Stephen Moorbath on father's internment
Stephen Moorbath, C1379/36 Track 2 (00:10:52 - 00:12:35)
Soon after this release Moorbath and his father left for Britain, arriving on 24th May 1939. His mother was left behind, but arrangements were in hand for her to leave Germany when war broke out, as he explains here.
Stephen Moorbath on moving to England
Stephen Moorbath, C1379/36 Track 2 (00:15:28 - 00:16:52)
Soon afterwards Moorbath’s father was interned on the Isle of Man as an enemy alien, leaving Stephen to be cared for with other Jewish refugee children by a series of hosts, some of them far from sympathetic to their charges.
Stephen Moorbath on refugee homes
Stephen Moorbath, C1379/36 Track 2 (00:18:32 - 00:22:37)
Frank Land, interviewed for Made in Britain as a member of the pioneering LEO computer team at Lyons, also experienced the internment of his father on the Isle of Man. Unlike Stephen Moorbath, however, he had been fortunate enough to arrive in England with his twin brother, Richard, and his mother, Zoscha and to have a number of relatives already resident in Britain. With the family breadwinner absent Land’s mother established a successful business which she continued once her husband was released.

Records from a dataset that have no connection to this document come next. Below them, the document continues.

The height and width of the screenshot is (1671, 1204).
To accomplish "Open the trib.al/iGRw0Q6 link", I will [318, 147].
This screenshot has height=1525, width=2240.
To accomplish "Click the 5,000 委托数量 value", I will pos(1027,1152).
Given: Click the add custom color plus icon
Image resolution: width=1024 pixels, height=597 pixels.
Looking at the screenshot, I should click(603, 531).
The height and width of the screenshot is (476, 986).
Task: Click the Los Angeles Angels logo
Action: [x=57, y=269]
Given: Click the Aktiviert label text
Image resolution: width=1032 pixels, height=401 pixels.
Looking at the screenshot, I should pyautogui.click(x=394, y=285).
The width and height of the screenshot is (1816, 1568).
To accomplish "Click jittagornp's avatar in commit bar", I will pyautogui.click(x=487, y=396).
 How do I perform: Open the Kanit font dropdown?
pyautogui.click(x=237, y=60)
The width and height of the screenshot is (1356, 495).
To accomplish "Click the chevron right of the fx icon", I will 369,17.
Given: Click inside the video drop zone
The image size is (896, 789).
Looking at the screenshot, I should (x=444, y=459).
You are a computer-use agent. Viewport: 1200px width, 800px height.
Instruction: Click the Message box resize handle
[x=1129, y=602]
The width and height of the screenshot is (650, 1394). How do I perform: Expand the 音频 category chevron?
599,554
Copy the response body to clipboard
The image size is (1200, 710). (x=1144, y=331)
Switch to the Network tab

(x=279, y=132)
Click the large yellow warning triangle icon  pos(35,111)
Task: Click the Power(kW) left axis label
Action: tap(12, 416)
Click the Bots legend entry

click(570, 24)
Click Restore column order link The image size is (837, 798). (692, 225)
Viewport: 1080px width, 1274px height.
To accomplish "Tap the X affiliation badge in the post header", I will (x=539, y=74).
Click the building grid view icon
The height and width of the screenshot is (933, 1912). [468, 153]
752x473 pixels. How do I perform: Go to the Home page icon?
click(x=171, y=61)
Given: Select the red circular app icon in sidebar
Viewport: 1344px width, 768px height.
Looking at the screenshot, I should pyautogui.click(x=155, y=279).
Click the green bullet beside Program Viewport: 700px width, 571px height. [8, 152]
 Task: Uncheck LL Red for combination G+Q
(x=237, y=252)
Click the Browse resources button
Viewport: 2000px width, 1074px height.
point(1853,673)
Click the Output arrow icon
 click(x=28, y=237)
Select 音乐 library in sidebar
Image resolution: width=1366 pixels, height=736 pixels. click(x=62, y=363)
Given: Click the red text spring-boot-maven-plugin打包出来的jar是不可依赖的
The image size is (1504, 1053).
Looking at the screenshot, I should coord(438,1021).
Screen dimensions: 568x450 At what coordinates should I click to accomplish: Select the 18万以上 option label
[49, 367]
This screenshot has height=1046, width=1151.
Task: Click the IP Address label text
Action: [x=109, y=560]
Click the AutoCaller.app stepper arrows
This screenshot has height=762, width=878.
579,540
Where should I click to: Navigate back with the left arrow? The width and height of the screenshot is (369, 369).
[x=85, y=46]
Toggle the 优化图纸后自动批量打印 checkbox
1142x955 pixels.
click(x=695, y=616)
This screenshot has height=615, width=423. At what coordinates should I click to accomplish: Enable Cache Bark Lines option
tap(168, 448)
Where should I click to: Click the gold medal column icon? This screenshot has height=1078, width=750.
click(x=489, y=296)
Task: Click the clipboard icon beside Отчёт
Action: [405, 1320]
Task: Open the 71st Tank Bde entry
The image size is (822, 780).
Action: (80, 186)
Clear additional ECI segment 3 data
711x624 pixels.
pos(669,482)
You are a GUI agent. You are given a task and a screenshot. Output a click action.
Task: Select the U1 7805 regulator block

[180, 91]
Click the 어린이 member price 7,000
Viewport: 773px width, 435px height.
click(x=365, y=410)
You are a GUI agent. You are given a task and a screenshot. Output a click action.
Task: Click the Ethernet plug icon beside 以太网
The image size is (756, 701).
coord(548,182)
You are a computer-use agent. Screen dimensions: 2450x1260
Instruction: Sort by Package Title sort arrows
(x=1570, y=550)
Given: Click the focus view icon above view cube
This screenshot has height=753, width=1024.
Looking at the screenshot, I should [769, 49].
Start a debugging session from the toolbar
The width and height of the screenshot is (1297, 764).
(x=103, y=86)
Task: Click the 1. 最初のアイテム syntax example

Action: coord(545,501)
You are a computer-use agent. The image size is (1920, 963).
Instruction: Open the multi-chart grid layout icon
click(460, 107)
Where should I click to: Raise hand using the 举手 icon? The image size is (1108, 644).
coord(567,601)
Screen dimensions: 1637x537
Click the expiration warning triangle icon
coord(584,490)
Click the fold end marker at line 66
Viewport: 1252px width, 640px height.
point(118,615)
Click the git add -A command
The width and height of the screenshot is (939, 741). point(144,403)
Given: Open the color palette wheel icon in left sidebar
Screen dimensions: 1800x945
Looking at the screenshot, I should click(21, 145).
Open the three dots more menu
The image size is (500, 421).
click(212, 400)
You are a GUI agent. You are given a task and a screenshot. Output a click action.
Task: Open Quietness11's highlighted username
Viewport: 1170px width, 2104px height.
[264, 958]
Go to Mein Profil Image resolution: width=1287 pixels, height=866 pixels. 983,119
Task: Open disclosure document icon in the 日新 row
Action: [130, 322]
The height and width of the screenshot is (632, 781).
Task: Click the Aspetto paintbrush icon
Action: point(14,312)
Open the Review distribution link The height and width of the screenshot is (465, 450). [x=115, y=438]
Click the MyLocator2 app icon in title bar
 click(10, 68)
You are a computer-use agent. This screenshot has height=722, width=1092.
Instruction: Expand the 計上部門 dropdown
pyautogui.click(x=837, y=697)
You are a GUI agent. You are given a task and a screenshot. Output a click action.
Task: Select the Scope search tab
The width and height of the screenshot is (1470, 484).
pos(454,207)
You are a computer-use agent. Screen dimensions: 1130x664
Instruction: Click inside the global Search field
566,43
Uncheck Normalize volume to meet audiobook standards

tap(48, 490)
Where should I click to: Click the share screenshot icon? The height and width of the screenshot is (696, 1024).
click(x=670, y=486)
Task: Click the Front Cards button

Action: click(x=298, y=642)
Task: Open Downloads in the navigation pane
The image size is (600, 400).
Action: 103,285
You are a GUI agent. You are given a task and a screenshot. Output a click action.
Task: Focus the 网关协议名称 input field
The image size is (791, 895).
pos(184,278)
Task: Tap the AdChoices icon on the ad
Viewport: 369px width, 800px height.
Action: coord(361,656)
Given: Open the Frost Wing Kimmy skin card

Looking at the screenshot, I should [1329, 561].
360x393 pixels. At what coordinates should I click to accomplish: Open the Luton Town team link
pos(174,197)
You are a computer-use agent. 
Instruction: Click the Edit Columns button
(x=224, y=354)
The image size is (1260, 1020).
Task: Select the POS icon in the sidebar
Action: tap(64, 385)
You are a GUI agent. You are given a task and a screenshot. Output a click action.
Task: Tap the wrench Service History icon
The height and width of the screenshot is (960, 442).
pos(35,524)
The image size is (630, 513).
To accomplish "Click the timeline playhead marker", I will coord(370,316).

Frank Land on his mother's business
Frank Land, C1379/17 Track 2 (00:02:13 - 00:03:43)
Land also recollected the impressions he had gained from his father about the experience of internment, which was far from being wholly negative.
Frank Land on father's internment
Frank Land, C1379/17 Track 5 (00:02:17 - 00:03:32)
Unfortunately our project has come too late to include émigré scientist from Germany and central Europe who came to Britain during the 1930s, but earlier NLS projects carried out extensive interviews with two of them, Joseph Rotblat and Max Perutz. What several of our interviewees do mention is the impact of the conviction for spying of one of these émigrés, Klaus Fuchs on security procedures, particularly at the Atomic Energy Research Establishment at Harwell. Stephen Moorbath worked at Harwell between 1948 and 1951 and so was there when Fuchs’ activities became public.